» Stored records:

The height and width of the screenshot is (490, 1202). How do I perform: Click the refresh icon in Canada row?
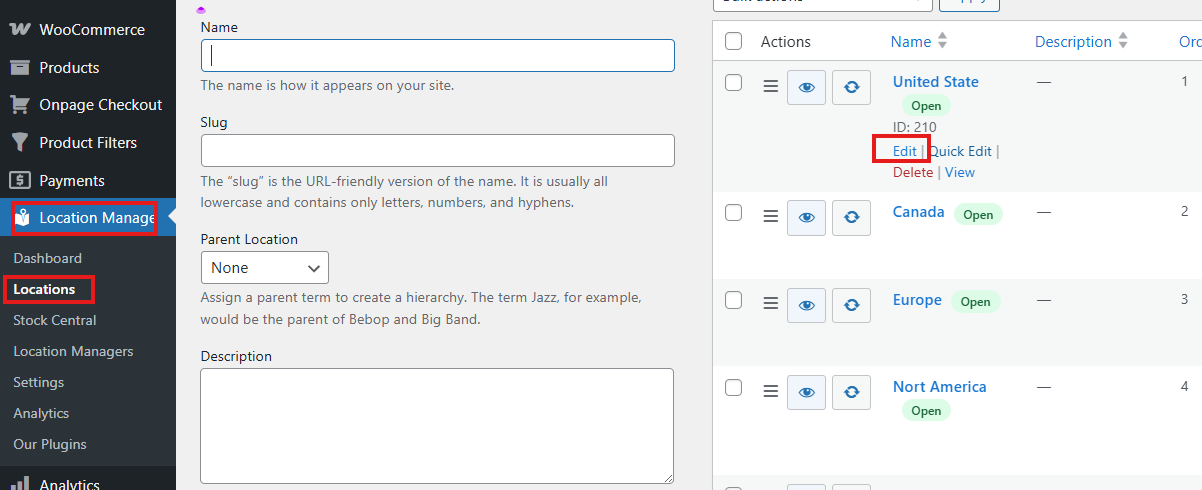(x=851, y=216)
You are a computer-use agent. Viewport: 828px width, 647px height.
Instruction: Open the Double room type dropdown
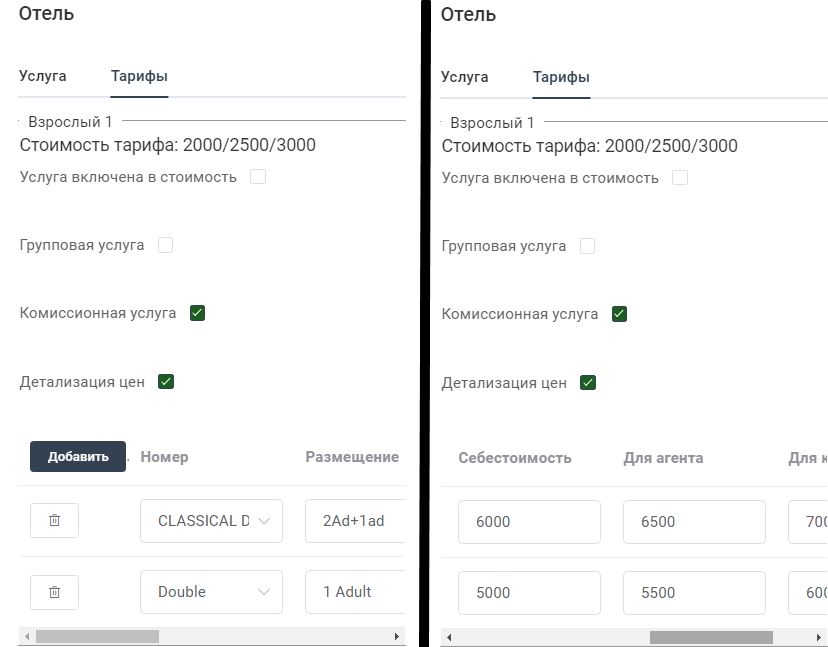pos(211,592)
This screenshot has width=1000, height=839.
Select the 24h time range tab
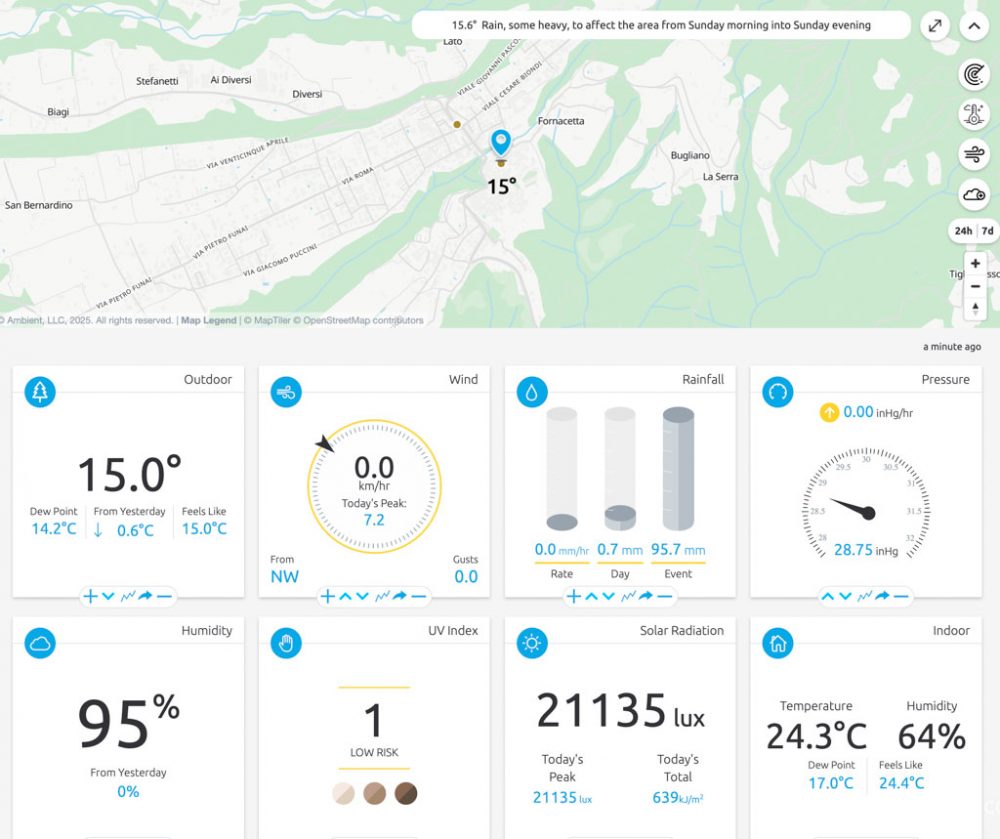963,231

» PROBLEM STATEMENT:
Write out the data above in full and exactly, but not the pictures.

» EXPECTED OUTPUT:
The height and width of the screenshot is (490, 1202). How do I perform: Click the refresh icon in Canada row?
(x=851, y=216)
You are a computer-use agent. Viewport: 828px width, 647px height.
Instruction: Open the Double room type dropdown
pos(211,592)
This screenshot has width=1000, height=839.
Select the 24h time range tab
963,231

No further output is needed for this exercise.